Assignment A — Echo the passage on Kamala Harris's health care positions word for word, from "But then, at" to "candidates did not.".
Assignment B — In the passage on Kamala Harris's health care positions, how long a transition to the new system did her July 2019 plan envision?
Assignment C — Go on with the passage on Kamala Harris's health care positions, picking up after its final sentence.

But then, at the second Democratic presidential debate in Miami on June 27, 2019, NBC’s Lester Holt asked the group, “Who here would abolish their private health insurance in favor of a government-run plan?” Sanders and Harris were the only Democrats to raise their hands; the other eight candidates did not.
Again, there was immediate blowback, and the next day Harris attempted to clarify her position, when asked by MSNBC’s Willie Geist if “private insurance should be eliminated in this country.” “No, I do not,” Harris responded, arguing that “the question was, ‘would you give up your private insurance for that option,’ and I said yes.”
In a mid-July interview with CNN’s Kyung Lah, Harris then said that she would allow private insurers to “cover what is not otherwise covered” by Medicare, which would be “very little, because almost everything will be covered” by Medicare. When asked how her plan differed from that of Sen. Sanders, she responded, “I think they’re very similar. I don’t know—I don’t think that—I’m supporting his bill, so to the extent he’s talking about his bill, I don’t know what else he’s talking about.”
Then, on July 29, 2019, Harris rolled out a detailed description of what she billed as “my plan for Medicare for all,” but which had significant differences with the Bernie Sanders version, and from the various versions she herself had previously endorsed. Obama Health & Human Services Secretary Kathleen Sebelius reportedly advised Harris on the plan.
Like the Sanders bill, Harris’ new plan would abolish employer-sponsored insurance, Affordable Care Act exchange plans, Medicaid, and the like, replacing them with Medicare-based coverage. But unlike Sanders’ bill, Harris’ July 2019 plan would allow private plans to continue to offer Medicare Advantage-style coverage, as they do today, but with lower reimbursement rates than those for traditional Medicare. Sanders’ bill allows for a four-year transition to single-payer health care; Harris’ plan envisioned a 10-year transition to the new system.
Bernie Sanders’ presidential campaign manager, Faiz Shakir, lacerated the new Harris plan in an interview with Politico, arguing that “Kamalacare” would introduce “more corporate greed and more profiteering within Medicare.”

Dataset records —
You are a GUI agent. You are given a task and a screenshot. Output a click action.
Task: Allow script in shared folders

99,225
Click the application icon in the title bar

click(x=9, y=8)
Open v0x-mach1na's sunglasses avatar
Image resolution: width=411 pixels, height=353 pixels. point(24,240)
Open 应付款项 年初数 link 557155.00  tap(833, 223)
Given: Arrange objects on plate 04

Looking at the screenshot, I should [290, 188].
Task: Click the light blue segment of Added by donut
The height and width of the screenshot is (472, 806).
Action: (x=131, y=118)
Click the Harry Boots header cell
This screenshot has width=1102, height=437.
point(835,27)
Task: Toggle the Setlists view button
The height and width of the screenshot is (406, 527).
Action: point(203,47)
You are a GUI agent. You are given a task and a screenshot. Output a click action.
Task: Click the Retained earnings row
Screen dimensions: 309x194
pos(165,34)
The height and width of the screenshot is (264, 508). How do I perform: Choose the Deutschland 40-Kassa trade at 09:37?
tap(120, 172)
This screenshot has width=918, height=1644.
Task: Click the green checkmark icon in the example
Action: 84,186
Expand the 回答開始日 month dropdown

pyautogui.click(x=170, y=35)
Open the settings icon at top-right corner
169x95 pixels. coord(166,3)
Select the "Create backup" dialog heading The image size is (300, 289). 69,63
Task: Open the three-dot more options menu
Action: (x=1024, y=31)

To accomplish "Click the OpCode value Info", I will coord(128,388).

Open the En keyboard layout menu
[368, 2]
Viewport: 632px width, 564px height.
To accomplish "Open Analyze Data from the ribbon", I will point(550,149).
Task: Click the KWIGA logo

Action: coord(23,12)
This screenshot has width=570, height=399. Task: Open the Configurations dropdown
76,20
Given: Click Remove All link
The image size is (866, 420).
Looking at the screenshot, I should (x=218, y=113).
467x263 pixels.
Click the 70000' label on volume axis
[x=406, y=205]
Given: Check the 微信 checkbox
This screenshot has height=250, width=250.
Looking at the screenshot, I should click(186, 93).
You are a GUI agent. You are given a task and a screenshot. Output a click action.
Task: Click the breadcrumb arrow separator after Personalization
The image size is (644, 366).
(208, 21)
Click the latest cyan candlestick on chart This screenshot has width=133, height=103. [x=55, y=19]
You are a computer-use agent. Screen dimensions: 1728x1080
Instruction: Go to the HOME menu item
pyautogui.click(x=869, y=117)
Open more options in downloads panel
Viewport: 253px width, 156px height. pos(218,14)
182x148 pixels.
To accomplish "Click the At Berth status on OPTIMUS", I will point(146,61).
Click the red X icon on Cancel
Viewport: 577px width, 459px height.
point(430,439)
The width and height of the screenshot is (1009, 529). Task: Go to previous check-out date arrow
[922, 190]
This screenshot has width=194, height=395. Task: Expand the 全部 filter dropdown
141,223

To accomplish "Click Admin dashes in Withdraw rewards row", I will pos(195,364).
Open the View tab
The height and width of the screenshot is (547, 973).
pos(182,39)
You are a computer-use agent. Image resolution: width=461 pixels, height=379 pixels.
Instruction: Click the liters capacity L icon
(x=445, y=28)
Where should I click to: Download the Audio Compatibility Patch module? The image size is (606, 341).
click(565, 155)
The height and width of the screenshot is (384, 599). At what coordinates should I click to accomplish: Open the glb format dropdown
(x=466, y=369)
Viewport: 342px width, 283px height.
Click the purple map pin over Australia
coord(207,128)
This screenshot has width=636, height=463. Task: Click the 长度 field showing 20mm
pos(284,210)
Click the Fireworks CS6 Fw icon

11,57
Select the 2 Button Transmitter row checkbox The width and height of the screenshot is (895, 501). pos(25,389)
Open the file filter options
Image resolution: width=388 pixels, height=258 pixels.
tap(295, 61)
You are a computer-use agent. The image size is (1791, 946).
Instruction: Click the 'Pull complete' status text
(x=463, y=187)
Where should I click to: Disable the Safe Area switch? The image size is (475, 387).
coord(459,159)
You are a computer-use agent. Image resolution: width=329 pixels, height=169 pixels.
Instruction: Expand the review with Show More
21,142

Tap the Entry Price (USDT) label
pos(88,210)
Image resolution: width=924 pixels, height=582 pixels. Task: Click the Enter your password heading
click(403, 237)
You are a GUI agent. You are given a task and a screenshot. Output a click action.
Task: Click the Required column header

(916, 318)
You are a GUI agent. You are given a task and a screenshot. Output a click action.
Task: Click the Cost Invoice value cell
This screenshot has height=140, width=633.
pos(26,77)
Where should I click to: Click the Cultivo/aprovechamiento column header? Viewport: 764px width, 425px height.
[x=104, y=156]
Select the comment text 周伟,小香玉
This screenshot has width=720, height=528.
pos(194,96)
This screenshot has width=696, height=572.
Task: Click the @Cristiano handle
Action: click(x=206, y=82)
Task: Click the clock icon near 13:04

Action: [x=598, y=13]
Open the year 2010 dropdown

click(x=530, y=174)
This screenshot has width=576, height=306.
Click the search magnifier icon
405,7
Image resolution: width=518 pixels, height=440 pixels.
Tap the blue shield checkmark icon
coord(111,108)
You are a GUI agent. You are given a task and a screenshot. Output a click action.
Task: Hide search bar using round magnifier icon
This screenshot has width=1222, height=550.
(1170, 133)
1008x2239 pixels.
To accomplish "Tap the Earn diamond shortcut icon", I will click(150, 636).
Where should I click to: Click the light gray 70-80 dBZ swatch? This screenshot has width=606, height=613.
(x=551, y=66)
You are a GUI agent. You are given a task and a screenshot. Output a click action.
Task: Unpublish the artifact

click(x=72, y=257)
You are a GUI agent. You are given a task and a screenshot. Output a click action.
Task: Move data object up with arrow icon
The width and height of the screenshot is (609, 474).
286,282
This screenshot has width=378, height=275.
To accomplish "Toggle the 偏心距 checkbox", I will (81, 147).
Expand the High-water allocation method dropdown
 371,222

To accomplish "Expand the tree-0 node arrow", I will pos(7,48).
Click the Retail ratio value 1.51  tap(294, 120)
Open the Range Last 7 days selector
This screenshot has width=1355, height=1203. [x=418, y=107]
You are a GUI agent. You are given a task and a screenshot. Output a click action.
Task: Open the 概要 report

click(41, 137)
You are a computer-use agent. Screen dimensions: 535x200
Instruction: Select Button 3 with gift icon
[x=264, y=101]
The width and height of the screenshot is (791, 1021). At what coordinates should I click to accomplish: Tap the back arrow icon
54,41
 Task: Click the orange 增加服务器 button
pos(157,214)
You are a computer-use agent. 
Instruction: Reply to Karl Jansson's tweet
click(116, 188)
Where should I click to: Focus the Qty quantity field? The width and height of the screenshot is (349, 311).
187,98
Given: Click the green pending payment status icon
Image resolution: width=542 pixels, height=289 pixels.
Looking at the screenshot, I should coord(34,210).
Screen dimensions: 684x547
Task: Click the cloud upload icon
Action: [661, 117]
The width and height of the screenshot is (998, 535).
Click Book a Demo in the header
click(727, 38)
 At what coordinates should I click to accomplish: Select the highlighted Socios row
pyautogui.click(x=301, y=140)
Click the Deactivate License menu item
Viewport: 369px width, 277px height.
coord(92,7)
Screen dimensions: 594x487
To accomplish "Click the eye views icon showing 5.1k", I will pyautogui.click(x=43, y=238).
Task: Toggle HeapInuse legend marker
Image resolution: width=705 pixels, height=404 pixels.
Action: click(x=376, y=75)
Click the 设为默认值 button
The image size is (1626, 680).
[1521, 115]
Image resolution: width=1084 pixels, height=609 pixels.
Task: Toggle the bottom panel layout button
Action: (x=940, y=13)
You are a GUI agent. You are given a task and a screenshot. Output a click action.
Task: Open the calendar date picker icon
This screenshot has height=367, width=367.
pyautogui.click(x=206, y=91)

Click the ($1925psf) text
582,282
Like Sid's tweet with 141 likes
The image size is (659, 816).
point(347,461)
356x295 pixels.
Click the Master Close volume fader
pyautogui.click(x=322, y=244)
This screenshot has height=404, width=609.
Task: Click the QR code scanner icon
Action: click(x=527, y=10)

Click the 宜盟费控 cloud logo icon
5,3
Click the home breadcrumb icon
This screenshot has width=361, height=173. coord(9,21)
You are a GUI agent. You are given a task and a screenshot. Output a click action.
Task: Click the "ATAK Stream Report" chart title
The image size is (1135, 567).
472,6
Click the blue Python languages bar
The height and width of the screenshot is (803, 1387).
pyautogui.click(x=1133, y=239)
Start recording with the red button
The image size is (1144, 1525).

Task response A —
But then, at the second Democratic presidential debate in Miami on June 27, 2019, NBC’s Lester Holt asked the group, “Who here would abolish their private health insurance in favor of a government-run plan?” Sanders and Harris were the only Democrats to raise their hands; the other eight candidates did not.

Task response B — A 10-year transition.

Task response C —
Kamalacare: >11x the cost of Obamacare
Both versions of Medicare for All would increase federal spending by a gigantic amount: more than $30 trillion over the next ten years. By comparison, the Congressional Budget Office estimates that subsidies for Affordable Care Act-based plans will cost $2.75 trillion over the same period. In other words, Harris’ plan costs more than 11 times what Obamacare does.
Both Sanders’ and Harris’ versions raise taxes. Sanders has proposed a number of different ways to pay for his plan, including a 7.5% payroll tax, a 4% income tax, and other options. Harris argues that Sanders’ plan “hits the middle class too hard,” and that she can exempt households making less than $100,000 from these taxes by taxing financial transactions instead.
Will Harris run on a similar plan in 2024?
Given Harris’ sudden emergence as the likely Democratic nominee in a highly unusual process, it’s not yet clear what her health reform agenda would look like this time around. She benefits greatly from not having to navigate a competitive primary process. I reached out to her campaign team to ask if Harris would be running on her 2019 health reform plan, and they declined to comment—for now.
But health care remains one of the most important policy issues in America. Rising health care costs are arguably the single greatest threat to Americans’ living standards, and health care spending is the biggest driver of growth in the federal debt, outside of interest payments. Harris will no doubt be asked about her health reform views, and the country would be well served to know her answer.